Print rows that dont exist in table???

Question

Simple question.

I have a query that sums rows grouped by date. Basically, it counts how many membership applications in a day and prints out the results day by day. Naturally, if there are no applications in a day, it doesnt show that row (example below 15th and 17th had no applications.....

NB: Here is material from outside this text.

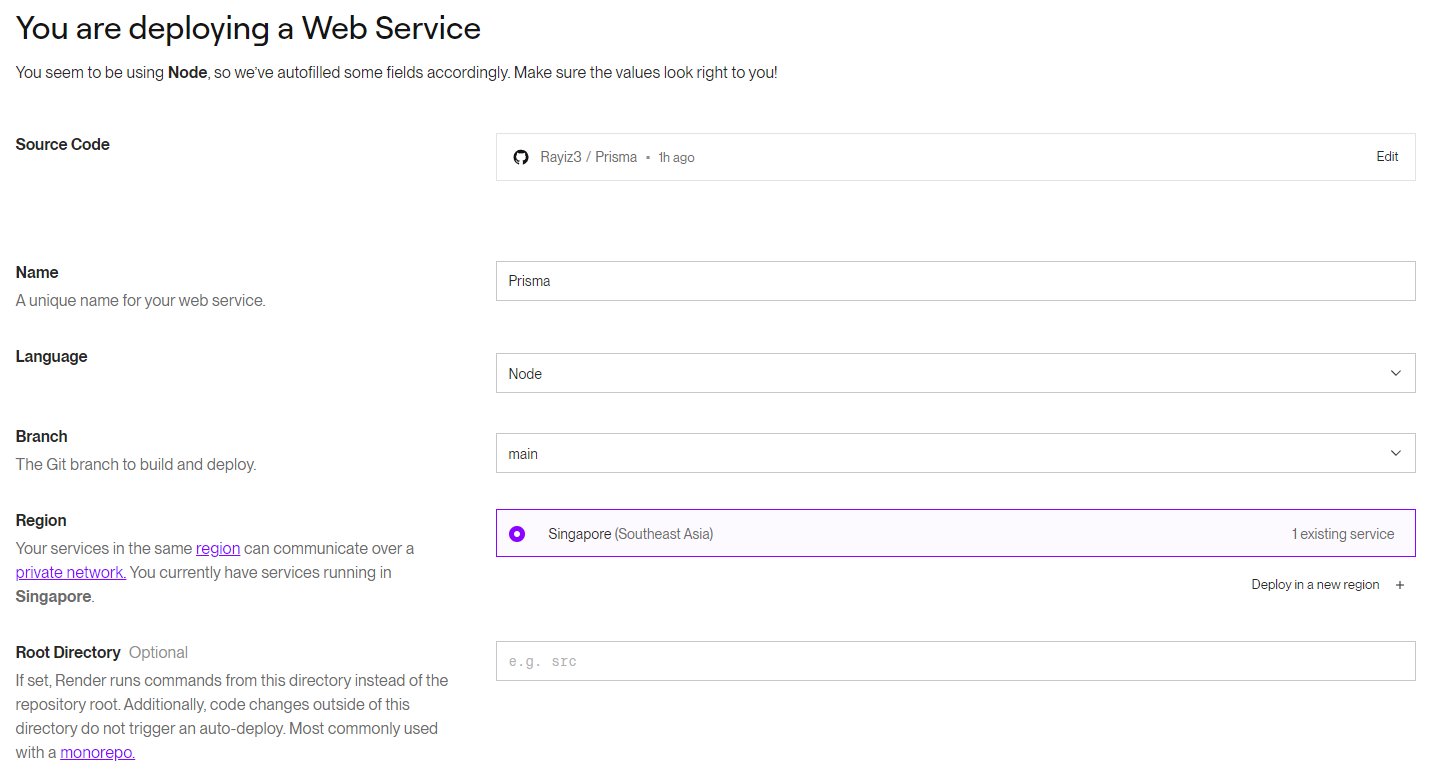The width and height of the screenshot is (1432, 774).
Task: Click the GitHub logo icon in Source Code
Action: 520,157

Date         |    Applications
-----------------------------------
12/01/2010   |   44
13/01/2010   |   73
14/01/2010   |   66
16/01/2010   |   102
18/01/2010   |   12
19/01/2010   |   22

I need it to print out the date and 0 for days when there are no applications, so as no days are skipped. Any idea how to do that. I thought of joining to a table with every day of the year, but that seems overkill

The query is below

SELECT
application_date AS Date,
COUNT(*) AS Applications 
FROM members
GROUP BY ap_date 

Answer 1

Select on the date range in question. Then iterate through the date range, looking to see if the current row matches. If it doesn't then output a 0. If it does then output the appropriate number and advance to the next row.

Answer 2

This is very similar to another question on SO. The general consensus seems to be:

1. Fill in the blank dates in the application layer of the program.
2. Create a temporary table, fill it with dates, and join on the temp table.

The best option is #1 - it's the least convoluted and should have the lowest overhead.

Answer 3

I would create a PHP array, and the array index would be a string, the date, I prefer this format YYYY-MM-DD and I would do something like this (note the key's date format is important)

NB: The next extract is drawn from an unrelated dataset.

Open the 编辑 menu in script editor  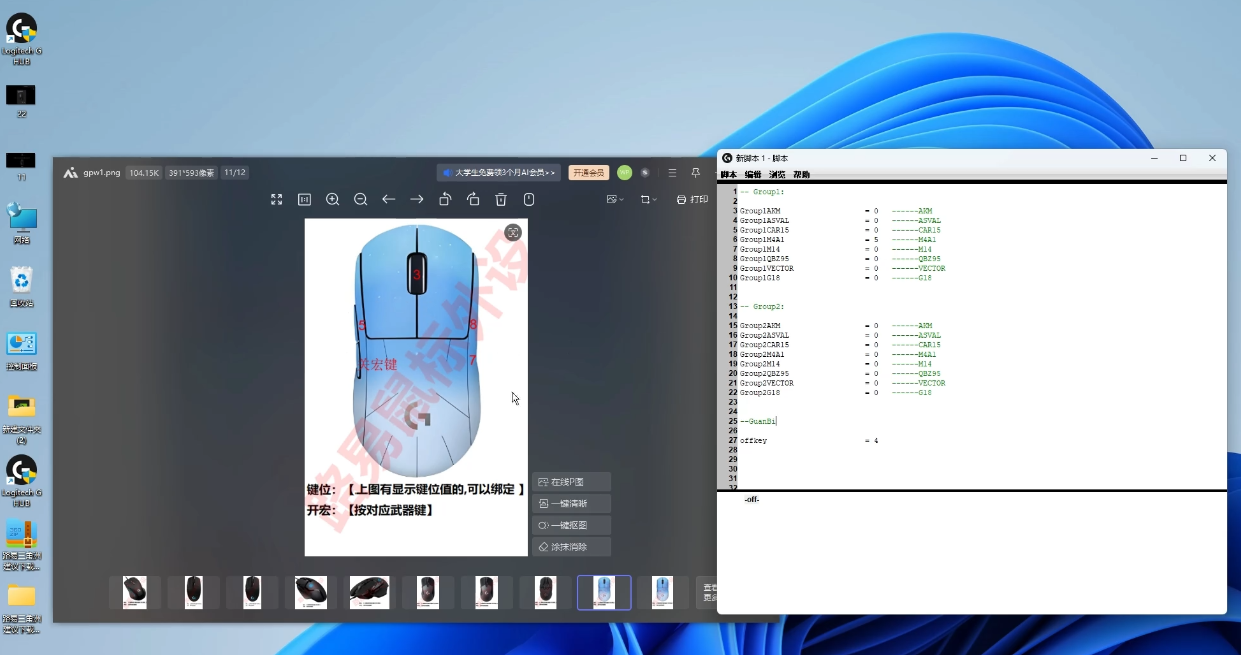tap(752, 175)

// how far in the past to go
$days_in_the_past = 365;
// default to today, unix timestamp file
$start_day = time();

// the array that contains all out dates
$dates = array();

// sec * min * hours
$secs_in_a_day = 60 * 60 * 24;

// note we're going backwards here
for ( $i=0; $i <= $days_in_the_past; $i++ )
{
    $key = date('Y-M-D', ($start_day - ($secs_in_a_day * $i)));
    // this sets the format of   2010-01-21   as the key
    $dates[$key] = "";
}

$query = 'SELECT date, app FROM table';
$result = mysql_query($query);
while ( $row = mysql_fetch_assoc($result) )
{
    $key = date('Y-M-D', strtotime($row['Date']));
    $dates[] = $row['Applications'];
}

If you want the dates in order, just sort the array.

Answer 4

It's not overkill to create a table just for listing all the dates in the year; it's called a helper table, and can make this query (and lots like it) very easy.